● Given request: Reproduce the listing below line for line, with no changes.

● Material for the task:

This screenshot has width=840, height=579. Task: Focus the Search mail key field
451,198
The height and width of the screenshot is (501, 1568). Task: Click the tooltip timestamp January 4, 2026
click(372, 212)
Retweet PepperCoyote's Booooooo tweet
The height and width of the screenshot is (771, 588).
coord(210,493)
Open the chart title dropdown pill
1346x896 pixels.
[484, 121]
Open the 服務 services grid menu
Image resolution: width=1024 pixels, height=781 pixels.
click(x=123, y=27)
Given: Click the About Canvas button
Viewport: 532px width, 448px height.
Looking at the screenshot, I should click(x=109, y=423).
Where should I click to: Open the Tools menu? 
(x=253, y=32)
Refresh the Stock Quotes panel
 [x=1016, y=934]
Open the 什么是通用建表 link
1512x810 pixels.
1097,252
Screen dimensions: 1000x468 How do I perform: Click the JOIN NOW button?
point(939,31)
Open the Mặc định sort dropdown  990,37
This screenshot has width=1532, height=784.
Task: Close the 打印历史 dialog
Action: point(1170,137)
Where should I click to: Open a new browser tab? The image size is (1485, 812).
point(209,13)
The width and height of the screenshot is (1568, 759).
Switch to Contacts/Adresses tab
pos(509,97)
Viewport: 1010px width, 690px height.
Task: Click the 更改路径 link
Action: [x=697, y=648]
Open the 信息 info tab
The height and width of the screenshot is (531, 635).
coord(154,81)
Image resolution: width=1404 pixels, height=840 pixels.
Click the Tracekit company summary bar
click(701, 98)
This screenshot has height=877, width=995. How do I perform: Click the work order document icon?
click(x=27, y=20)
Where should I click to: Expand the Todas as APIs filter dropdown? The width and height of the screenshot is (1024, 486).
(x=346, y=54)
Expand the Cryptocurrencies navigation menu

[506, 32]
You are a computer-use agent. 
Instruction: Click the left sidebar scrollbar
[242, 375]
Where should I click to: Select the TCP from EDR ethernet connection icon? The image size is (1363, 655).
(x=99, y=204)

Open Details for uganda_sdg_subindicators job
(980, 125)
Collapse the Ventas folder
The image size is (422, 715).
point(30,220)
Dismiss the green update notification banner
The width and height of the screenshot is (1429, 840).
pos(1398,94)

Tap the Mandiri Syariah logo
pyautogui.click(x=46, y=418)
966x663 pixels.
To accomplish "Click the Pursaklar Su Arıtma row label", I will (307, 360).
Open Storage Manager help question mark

● Solved exercise:
This screenshot has width=840, height=579. Task: Focus the Search mail key field
451,198
The height and width of the screenshot is (501, 1568). Task: Click the tooltip timestamp January 4, 2026
click(372, 212)
Retweet PepperCoyote's Booooooo tweet
The height and width of the screenshot is (771, 588).
coord(210,493)
Open the chart title dropdown pill
1346x896 pixels.
[484, 121]
Open the 服務 services grid menu
Image resolution: width=1024 pixels, height=781 pixels.
click(x=123, y=27)
Given: Click the About Canvas button
Viewport: 532px width, 448px height.
Looking at the screenshot, I should click(x=109, y=423).
Where should I click to: Open the Tools menu? 
(x=253, y=32)
Refresh the Stock Quotes panel
 [x=1016, y=934]
Open the 什么是通用建表 link
1512x810 pixels.
1097,252
Screen dimensions: 1000x468 How do I perform: Click the JOIN NOW button?
point(939,31)
Open the Mặc định sort dropdown  990,37
This screenshot has width=1532, height=784.
Task: Close the 打印历史 dialog
Action: point(1170,137)
Where should I click to: Open a new browser tab? The image size is (1485, 812).
point(209,13)
The width and height of the screenshot is (1568, 759).
Switch to Contacts/Adresses tab
pos(509,97)
Viewport: 1010px width, 690px height.
Task: Click the 更改路径 link
Action: [x=697, y=648]
Open the 信息 info tab
The height and width of the screenshot is (531, 635).
coord(154,81)
Image resolution: width=1404 pixels, height=840 pixels.
Click the Tracekit company summary bar
click(701, 98)
This screenshot has height=877, width=995. How do I perform: Click the work order document icon?
click(x=27, y=20)
Where should I click to: Expand the Todas as APIs filter dropdown? The width and height of the screenshot is (1024, 486).
(x=346, y=54)
Expand the Cryptocurrencies navigation menu

[506, 32]
You are a computer-use agent. 
Instruction: Click the left sidebar scrollbar
[242, 375]
Where should I click to: Select the TCP from EDR ethernet connection icon? The image size is (1363, 655).
(x=99, y=204)

Open Details for uganda_sdg_subindicators job
(980, 125)
Collapse the Ventas folder
The image size is (422, 715).
point(30,220)
Dismiss the green update notification banner
The width and height of the screenshot is (1429, 840).
pos(1398,94)

Tap the Mandiri Syariah logo
pyautogui.click(x=46, y=418)
966x663 pixels.
To accomplish "Click the Pursaklar Su Arıtma row label", I will (307, 360).
Open Storage Manager help question mark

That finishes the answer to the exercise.